Federal Court Determines Section 230 ‘Is Not License To Do Whatever One Wants Online’
The Fourth Circuit Court of Appeals just fixed 230(c)(1), creating a conflict with the Ninth Circuit Court. Will the Supreme Court finally address the breadth of Big Tech immunity?
On Nov. 3, the Fourth Circuit Court of Appeals rendered a decision in Henderson v. Private Data that could revolutionize the internet, concluding that Section 230 of the Communications Decency Act does not immunize “all” online publication decisions. The Fourth Circuit Court just determined Section 230(c)(1) no longer protects a service provider when it acts upon third-party content (i.e., as a secondary publisher or content provider), especially if those substantive contributions are unlawful.
Simply put, we have been right all along, and we now have the conflicting circuit court precedent to prove it. The Supreme Court needs to consider the Fourth Circuit’s arguments and address this split between circuits.
As I’ve also discussed in Human Events and The Gateway Pundit, Section 230 has two distinct problems. Section 230(c)(1) is untenable “as applied” and it is unconstitutional “on its face.”

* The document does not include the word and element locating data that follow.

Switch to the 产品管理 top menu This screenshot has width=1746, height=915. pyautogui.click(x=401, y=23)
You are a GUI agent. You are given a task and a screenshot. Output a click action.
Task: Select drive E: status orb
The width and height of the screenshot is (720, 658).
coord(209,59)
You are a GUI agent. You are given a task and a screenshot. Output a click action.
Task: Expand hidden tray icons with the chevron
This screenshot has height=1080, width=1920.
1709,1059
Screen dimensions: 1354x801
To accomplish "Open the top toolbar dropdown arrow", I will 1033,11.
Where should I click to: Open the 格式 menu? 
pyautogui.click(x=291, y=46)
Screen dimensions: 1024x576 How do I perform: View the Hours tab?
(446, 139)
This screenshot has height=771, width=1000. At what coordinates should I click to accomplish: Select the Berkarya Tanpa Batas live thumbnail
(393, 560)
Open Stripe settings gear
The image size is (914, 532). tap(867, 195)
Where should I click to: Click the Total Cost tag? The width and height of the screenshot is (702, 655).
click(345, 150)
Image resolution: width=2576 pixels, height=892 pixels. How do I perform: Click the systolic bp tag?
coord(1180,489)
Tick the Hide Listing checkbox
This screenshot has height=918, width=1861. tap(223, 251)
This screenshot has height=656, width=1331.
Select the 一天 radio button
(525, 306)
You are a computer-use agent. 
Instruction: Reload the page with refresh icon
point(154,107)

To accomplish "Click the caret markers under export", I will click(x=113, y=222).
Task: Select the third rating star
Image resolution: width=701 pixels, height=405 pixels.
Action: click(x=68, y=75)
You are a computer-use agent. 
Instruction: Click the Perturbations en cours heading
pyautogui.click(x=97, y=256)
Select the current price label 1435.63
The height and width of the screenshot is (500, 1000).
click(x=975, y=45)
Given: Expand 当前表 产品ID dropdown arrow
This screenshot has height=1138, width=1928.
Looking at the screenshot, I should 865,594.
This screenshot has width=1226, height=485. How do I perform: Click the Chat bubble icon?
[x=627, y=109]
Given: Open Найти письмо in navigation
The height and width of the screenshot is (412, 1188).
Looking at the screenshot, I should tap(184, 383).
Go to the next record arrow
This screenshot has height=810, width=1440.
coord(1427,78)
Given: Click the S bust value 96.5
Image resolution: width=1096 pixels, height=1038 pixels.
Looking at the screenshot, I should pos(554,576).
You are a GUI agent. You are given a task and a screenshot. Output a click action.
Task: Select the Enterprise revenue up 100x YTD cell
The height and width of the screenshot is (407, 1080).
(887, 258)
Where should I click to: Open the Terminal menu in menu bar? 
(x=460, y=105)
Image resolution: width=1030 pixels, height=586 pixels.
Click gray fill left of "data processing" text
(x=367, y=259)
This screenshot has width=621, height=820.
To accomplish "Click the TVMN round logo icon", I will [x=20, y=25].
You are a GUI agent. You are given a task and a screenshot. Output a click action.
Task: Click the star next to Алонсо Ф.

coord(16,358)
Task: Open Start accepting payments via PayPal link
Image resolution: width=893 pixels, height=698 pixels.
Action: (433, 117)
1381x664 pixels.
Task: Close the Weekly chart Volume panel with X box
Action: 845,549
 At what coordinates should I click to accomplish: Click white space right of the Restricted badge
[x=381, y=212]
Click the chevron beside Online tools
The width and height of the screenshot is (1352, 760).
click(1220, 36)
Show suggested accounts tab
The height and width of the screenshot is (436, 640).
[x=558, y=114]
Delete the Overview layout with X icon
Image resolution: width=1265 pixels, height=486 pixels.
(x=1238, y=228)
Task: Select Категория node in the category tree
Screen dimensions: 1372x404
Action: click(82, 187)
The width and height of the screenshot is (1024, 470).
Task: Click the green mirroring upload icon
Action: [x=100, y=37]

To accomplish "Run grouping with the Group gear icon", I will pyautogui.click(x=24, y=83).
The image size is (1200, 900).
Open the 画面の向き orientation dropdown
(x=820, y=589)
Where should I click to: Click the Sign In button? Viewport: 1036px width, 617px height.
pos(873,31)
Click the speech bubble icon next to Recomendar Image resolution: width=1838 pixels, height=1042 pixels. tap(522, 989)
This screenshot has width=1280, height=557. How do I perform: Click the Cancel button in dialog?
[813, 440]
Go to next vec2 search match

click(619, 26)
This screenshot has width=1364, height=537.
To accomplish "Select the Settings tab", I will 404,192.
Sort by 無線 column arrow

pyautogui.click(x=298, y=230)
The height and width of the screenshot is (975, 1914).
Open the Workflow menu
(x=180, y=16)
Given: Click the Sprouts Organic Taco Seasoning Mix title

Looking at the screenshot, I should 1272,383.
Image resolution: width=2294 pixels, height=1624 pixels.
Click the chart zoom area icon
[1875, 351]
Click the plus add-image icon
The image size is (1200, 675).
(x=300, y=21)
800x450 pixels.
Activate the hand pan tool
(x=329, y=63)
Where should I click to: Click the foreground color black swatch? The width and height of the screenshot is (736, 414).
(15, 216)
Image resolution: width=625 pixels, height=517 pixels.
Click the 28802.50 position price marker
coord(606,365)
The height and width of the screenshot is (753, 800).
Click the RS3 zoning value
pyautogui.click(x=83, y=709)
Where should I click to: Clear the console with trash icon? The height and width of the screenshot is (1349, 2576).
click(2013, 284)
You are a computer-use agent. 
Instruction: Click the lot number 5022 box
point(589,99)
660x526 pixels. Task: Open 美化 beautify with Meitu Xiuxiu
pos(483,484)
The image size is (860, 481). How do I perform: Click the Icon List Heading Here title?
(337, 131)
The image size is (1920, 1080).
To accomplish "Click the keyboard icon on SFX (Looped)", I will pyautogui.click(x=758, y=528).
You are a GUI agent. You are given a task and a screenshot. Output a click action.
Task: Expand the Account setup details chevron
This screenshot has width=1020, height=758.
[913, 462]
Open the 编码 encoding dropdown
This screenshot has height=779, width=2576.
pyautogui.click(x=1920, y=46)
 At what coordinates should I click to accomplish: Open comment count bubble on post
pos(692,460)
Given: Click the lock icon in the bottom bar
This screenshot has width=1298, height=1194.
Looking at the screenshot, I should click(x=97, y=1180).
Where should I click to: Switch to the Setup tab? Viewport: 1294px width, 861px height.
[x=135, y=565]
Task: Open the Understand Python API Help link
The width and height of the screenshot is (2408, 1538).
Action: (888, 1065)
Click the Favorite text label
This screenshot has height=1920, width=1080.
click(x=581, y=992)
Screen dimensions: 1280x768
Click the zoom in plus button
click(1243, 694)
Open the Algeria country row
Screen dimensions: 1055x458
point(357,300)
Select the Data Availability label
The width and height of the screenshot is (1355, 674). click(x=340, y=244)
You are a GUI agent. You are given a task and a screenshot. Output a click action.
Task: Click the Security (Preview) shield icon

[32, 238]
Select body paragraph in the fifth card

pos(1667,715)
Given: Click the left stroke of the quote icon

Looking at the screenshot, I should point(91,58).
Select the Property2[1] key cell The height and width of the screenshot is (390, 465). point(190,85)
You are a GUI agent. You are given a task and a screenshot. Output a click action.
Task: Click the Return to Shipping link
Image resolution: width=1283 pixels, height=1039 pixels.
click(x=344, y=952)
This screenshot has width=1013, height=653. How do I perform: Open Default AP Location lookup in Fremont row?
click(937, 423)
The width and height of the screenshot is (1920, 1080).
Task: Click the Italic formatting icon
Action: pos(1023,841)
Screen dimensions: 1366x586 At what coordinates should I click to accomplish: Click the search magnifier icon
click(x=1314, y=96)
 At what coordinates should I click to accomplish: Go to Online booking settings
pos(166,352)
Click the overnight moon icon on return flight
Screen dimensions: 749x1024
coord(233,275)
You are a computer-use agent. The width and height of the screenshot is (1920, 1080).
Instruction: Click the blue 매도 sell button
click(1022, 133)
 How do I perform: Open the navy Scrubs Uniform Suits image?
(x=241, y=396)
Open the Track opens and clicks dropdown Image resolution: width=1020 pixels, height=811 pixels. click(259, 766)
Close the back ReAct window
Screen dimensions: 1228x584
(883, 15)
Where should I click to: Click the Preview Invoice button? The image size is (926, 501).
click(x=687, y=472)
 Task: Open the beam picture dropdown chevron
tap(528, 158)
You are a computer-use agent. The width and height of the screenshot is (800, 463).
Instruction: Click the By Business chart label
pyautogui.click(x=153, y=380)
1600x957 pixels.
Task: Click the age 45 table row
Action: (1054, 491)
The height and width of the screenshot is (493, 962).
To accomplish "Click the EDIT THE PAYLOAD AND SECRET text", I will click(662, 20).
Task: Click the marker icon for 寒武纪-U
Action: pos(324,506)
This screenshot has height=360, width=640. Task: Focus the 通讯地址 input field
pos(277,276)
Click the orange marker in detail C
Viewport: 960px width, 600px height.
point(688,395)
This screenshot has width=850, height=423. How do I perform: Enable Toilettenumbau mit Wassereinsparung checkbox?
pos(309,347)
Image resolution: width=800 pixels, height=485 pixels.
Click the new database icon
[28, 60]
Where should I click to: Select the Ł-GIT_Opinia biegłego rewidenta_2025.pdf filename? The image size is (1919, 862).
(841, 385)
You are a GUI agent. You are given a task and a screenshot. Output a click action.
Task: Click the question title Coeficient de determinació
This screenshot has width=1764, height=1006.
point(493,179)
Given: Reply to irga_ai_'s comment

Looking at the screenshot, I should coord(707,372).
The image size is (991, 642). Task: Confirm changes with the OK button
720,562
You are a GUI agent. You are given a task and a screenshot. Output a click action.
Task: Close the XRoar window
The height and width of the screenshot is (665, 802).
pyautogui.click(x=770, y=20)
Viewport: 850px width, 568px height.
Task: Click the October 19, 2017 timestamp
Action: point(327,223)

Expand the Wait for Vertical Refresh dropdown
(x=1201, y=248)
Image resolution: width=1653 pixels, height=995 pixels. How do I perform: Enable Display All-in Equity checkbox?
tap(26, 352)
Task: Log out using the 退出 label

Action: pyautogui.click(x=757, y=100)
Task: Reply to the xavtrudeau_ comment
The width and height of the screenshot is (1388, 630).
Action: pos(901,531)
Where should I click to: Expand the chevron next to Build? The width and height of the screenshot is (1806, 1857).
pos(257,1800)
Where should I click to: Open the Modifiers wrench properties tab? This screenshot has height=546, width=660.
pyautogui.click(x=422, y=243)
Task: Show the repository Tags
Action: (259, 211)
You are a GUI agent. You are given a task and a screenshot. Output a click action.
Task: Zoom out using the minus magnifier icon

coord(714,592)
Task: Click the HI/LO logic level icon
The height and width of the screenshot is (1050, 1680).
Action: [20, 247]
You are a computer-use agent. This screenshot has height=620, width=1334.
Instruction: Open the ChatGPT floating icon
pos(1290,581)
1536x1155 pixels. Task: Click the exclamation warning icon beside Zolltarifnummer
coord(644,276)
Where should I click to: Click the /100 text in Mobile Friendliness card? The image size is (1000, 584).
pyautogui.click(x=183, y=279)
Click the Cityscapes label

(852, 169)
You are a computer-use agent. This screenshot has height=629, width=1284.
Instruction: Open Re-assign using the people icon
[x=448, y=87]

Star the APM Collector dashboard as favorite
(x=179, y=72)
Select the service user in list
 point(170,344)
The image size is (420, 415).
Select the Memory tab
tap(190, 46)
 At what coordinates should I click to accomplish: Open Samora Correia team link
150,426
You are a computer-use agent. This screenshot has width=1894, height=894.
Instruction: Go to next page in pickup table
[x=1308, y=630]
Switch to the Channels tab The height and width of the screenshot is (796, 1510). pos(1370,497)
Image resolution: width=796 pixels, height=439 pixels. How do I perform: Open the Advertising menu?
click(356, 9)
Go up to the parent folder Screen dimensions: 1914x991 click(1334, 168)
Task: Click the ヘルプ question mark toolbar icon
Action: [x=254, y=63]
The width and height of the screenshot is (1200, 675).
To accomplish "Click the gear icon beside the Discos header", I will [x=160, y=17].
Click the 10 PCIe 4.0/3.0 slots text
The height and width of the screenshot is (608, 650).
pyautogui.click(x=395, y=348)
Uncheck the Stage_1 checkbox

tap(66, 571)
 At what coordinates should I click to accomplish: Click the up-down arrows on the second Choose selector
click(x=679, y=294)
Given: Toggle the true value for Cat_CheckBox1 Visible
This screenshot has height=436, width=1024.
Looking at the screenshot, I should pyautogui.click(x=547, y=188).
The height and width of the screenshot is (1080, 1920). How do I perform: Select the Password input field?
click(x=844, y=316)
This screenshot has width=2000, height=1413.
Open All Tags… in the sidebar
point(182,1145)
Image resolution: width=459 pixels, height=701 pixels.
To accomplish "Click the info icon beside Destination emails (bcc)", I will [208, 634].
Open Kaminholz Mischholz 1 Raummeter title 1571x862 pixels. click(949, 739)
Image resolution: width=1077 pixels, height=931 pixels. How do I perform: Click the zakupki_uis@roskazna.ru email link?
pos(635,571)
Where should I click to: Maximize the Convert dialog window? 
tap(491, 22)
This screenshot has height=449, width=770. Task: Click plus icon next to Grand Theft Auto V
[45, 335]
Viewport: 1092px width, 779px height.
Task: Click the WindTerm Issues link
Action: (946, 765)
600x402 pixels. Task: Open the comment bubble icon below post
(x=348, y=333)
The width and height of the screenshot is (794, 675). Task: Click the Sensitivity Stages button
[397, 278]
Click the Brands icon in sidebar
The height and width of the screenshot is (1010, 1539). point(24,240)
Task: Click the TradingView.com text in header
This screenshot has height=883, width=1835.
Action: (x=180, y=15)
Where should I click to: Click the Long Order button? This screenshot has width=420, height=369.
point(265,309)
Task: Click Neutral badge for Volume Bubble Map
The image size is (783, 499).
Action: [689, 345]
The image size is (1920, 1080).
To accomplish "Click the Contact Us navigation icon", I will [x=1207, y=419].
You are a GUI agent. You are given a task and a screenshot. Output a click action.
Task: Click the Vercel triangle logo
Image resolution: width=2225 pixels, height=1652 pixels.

Prior to the Fourth Circuit Court’s Henderson decision, most courts, relying on longstanding precedent like Zeran v. AOL inc., wrongly believed Section (c)(1), not 230(c)(2), “shields from liability all publication decisions, whether to edit, to remove, or to post, with respect to content generated entirely by third parties.” This statement, taken out of context, is wrong.
Courts have consistently misapplied 230(c)(1)’s protection to content moderation decisions more fitting the 230(c)(2) paradigm. Section 230(c)(1) was read and applied so broadly that 230(c)(1) became absolute sovereignty and 230(c)(2) became redundant protection.
Under such reasoning, the California courts came to the arbitrary conclusion that I was treating Facebook as “a publisher” of my own content, and that their “content development” actions (i.e., substantive contributions) did not rise to the arbitrary level of an “information content provider.” They dismissed my case without truly considering my argument.
The CDA Can’t Protect ‘All Publication Decisions’
Over the past 51 months, my attorneys, Jeff Greyber and Constance Yu, and I have been arguing that 230(c)(1) cannot logically immunize “all publication decisions.” In fact, we argued Section 230(c)(1) cannot logically apply to any active content moderation decisions. However, we have not had much success convincing the courts that their longstanding precedent is fatally flawed.
Mere days before we petitioned the Supreme Court, things took a strange turn. Another Ninth Circuit case, Enigma vs. Malwarebytes, concluded the “Good Samaritan” general provision of the CDA located in Section 230(c), does not immunize anticompetitive content blocking. Anticompetitive blocking was the exact cause of action I had advanced in the California courts. My result, however, was different than Enigma’s.
We hit a unique crossroads. Do we go back to the Northern District of California (NDCA) to argue the Enigma panel conflict and forgo our eminent Supreme Court filing, or do we press ahead, include Enigma in our Petition for Writ of Certiorari, and argue it in the Supreme Court? Since our petition was essentially ready to file, it made far more sense to go forward rather than backward.
Unfortunately, the Supreme Court declined to take up our case, likely because the conflicting decisions were within the same circuit court. It seems we were a little ahead of our time, as now the conflict is between circuits as well, with the Fourth Circuit’s November decision.